■ THE TASK
Every line of the material must appear in the answer exactly as it does here.

■ RAW DATA
☆ ☆ ☆

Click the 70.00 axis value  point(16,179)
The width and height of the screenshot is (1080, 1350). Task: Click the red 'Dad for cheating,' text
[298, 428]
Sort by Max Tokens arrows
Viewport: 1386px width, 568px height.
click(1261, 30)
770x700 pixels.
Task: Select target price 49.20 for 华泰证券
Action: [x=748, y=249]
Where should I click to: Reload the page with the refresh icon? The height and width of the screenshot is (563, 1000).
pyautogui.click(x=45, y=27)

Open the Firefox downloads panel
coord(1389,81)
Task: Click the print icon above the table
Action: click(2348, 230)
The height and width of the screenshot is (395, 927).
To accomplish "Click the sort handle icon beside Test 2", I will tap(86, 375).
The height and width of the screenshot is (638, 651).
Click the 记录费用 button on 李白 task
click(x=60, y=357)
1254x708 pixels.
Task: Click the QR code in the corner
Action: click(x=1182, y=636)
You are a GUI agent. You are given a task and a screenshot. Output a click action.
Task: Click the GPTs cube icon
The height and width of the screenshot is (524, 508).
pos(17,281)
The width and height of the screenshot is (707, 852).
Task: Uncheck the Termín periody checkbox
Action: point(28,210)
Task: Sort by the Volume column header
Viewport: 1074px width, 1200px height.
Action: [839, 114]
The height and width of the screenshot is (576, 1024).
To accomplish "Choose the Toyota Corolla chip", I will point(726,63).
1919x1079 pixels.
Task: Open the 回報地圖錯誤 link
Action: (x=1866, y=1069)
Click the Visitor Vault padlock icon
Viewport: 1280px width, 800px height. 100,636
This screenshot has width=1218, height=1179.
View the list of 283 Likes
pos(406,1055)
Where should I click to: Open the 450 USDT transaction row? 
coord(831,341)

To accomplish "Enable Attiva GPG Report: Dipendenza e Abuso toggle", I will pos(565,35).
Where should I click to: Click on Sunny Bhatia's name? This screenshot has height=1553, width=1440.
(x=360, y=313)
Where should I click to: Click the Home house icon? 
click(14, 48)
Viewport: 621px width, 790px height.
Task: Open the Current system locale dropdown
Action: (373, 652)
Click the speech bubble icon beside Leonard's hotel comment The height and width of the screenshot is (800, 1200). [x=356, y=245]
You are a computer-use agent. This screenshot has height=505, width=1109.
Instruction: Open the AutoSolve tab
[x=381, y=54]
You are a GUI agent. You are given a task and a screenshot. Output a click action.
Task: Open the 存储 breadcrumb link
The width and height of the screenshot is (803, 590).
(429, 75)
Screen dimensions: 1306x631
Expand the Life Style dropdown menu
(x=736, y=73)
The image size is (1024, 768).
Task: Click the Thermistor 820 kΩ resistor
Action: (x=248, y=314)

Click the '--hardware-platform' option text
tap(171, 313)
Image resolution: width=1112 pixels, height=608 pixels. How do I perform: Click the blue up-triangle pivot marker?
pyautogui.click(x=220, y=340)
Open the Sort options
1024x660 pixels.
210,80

☆ ☆ ☆

■ OUTPUT BELOW
Click the 70.00 axis value  point(16,179)
The width and height of the screenshot is (1080, 1350). Task: Click the red 'Dad for cheating,' text
[298, 428]
Sort by Max Tokens arrows
Viewport: 1386px width, 568px height.
click(1261, 30)
770x700 pixels.
Task: Select target price 49.20 for 华泰证券
Action: [x=748, y=249]
Where should I click to: Reload the page with the refresh icon? The height and width of the screenshot is (563, 1000).
pyautogui.click(x=45, y=27)

Open the Firefox downloads panel
coord(1389,81)
Task: Click the print icon above the table
Action: click(2348, 230)
The height and width of the screenshot is (395, 927).
To accomplish "Click the sort handle icon beside Test 2", I will tap(86, 375).
The height and width of the screenshot is (638, 651).
Click the 记录费用 button on 李白 task
click(x=60, y=357)
1254x708 pixels.
Task: Click the QR code in the corner
Action: click(x=1182, y=636)
You are a GUI agent. You are given a task and a screenshot. Output a click action.
Task: Click the GPTs cube icon
The height and width of the screenshot is (524, 508).
pos(17,281)
The width and height of the screenshot is (707, 852).
Task: Uncheck the Termín periody checkbox
Action: point(28,210)
Task: Sort by the Volume column header
Viewport: 1074px width, 1200px height.
Action: [839, 114]
The height and width of the screenshot is (576, 1024).
To accomplish "Choose the Toyota Corolla chip", I will point(726,63).
1919x1079 pixels.
Task: Open the 回報地圖錯誤 link
Action: (x=1866, y=1069)
Click the Visitor Vault padlock icon
Viewport: 1280px width, 800px height. 100,636
This screenshot has width=1218, height=1179.
View the list of 283 Likes
pos(406,1055)
Where should I click to: Open the 450 USDT transaction row? 
coord(831,341)

To accomplish "Enable Attiva GPG Report: Dipendenza e Abuso toggle", I will pos(565,35).
Where should I click to: Click on Sunny Bhatia's name? This screenshot has height=1553, width=1440.
(x=360, y=313)
Where should I click to: Click the Home house icon? 
click(14, 48)
Viewport: 621px width, 790px height.
Task: Open the Current system locale dropdown
Action: (373, 652)
Click the speech bubble icon beside Leonard's hotel comment The height and width of the screenshot is (800, 1200). [x=356, y=245]
You are a computer-use agent. This screenshot has height=505, width=1109.
Instruction: Open the AutoSolve tab
[x=381, y=54]
You are a GUI agent. You are given a task and a screenshot. Output a click action.
Task: Open the 存储 breadcrumb link
The width and height of the screenshot is (803, 590).
(429, 75)
Screen dimensions: 1306x631
Expand the Life Style dropdown menu
(x=736, y=73)
The image size is (1024, 768).
Task: Click the Thermistor 820 kΩ resistor
Action: (x=248, y=314)

Click the '--hardware-platform' option text
tap(171, 313)
Image resolution: width=1112 pixels, height=608 pixels. How do I perform: Click the blue up-triangle pivot marker?
pyautogui.click(x=220, y=340)
Open the Sort options
1024x660 pixels.
210,80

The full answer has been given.